— Start Document segment —
Ask HN: How Would You Negotiate This Deal? - slindstr

Last Friday was a pretty interesting day.  A friend of a friend's dad whom I have never met randomly called me out of the blue and said he wanted to have lunch with me to discuss some potential web development work.  I went and had lunch with him and he's a great guy - we both went to the same school, same major, captain of the same sport, etc.<p>I can't really get too detailed, but long story short, he and a friend of his have an idea that will satisfy a fairly boring need for a fairly boring industry and as far as they can tell this idea has never been done before.  I was skeptical, so I did my own research and it looks like they might be right.  What makes this venture so interesting is that they legitimately know all of the key players in the industry and can probably rally them all to use this product.<p>He wants a prototype built (which will be pretty simple to do given the requirements he gave me) and eventually it came time to talk about compensation.  He said that I could submit a quote, but he also started to mention that I could do it for "free" and have a vested interest (I assume a percentage of ownership) in the venture.  That's about when we parted ways.<p>Here's my question:  How would you negotiate this?  As far as I can tell it's never been done before and I'm confident that they know the right people and would most likely be able to convince them to use this product/service.  I'll be doing most of the grunt work (design, development, deployment) and his friend will be contacting his connections to use the product.  As far as I can tell, my friend's friend's dad is more or less the middle man that happened to come up with the idea.  Any help would be greatly appreciated!
— End Document segment —
— Start Supplied records —
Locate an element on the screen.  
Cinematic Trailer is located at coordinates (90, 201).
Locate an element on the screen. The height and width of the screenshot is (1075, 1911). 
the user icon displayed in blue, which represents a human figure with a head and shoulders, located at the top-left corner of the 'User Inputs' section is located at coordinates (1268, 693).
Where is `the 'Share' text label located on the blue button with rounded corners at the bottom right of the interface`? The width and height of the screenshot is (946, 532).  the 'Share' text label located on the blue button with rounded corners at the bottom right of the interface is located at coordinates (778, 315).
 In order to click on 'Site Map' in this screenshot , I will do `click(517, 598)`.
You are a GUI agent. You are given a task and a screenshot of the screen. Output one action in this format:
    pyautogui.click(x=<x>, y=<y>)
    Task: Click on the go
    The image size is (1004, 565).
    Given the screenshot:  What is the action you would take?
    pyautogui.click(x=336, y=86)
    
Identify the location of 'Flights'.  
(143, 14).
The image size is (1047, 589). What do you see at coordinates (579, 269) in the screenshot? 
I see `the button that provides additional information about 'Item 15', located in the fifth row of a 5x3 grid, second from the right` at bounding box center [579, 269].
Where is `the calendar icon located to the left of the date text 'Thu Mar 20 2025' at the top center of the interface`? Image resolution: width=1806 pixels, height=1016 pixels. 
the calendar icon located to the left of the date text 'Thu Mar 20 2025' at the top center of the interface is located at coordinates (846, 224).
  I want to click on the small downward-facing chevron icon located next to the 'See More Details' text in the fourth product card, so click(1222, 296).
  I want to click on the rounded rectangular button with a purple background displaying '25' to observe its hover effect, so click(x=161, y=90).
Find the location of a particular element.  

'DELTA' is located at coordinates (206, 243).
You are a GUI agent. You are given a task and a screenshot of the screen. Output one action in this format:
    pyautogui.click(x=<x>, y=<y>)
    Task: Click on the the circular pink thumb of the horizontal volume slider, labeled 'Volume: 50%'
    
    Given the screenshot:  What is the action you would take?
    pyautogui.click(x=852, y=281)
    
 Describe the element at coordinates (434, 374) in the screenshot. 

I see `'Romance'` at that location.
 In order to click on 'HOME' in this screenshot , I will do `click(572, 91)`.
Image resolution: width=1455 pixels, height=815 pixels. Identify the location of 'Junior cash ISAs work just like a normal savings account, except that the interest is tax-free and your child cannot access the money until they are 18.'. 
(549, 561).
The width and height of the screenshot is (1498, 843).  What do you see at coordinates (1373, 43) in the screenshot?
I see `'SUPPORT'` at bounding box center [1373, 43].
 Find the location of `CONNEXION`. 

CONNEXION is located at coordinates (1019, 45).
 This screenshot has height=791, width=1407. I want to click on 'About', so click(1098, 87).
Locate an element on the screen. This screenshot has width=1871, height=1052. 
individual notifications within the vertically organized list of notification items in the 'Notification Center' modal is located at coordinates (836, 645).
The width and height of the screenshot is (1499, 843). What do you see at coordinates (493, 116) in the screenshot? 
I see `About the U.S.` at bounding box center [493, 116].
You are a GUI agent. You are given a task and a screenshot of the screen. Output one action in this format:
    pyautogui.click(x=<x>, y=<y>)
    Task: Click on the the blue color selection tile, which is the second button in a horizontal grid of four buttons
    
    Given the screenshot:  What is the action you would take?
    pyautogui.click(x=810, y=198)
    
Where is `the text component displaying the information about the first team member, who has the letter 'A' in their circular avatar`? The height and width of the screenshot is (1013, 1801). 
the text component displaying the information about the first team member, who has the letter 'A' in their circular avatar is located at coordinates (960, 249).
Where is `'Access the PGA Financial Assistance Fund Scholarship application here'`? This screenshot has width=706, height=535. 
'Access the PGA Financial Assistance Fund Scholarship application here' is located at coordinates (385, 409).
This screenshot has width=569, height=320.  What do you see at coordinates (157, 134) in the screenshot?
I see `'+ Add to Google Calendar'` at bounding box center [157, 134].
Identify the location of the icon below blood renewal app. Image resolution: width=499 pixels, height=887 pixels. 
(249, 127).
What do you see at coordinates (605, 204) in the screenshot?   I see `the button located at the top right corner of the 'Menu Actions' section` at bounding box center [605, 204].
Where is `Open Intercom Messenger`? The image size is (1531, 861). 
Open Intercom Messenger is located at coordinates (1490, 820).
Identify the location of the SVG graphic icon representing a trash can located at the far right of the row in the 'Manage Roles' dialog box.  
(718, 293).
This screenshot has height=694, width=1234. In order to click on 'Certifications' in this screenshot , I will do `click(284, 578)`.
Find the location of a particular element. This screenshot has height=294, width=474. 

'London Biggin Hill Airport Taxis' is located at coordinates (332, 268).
— End Supplied records —
● What the task asks: Transcribe the forum post about negotiating the web development deal word for word, from its title line to its last sentence. These items were taken from a separate source.

● Answer to the problem:
Ask HN: How Would You Negotiate This Deal? - slindstr

Last Friday was a pretty interesting day.  A friend of a friend's dad whom I have never met randomly called me out of the blue and said he wanted to have lunch with me to discuss some potential web development work.  I went and had lunch with him and he's a great guy - we both went to the same school, same major, captain of the same sport, etc.<p>I can't really get too detailed, but long story short, he and a friend of his have an idea that will satisfy a fairly boring need for a fairly boring industry and as far as they can tell this idea has never been done before.  I was skeptical, so I did my own research and it looks like they might be right.  What makes this venture so interesting is that they legitimately know all of the key players in the industry and can probably rally them all to use this product.<p>He wants a prototype built (which will be pretty simple to do given the requirements he gave me) and eventually it came time to talk about compensation.  He said that I could submit a quote, but he also started to mention that I could do it for "free" and have a vested interest (I assume a percentage of ownership) in the venture.  That's about when we parted ways.<p>Here's my question:  How would you negotiate this?  As far as I can tell it's never been done before and I'm confident that they know the right people and would most likely be able to convince them to use this product/service.  I'll be doing most of the grunt work (design, development, deployment) and his friend will be contacting his connections to use the product.  As far as I can tell, my friend's friend's dad is more or less the middle man that happened to come up with the idea.  Any help would be greatly appreciated!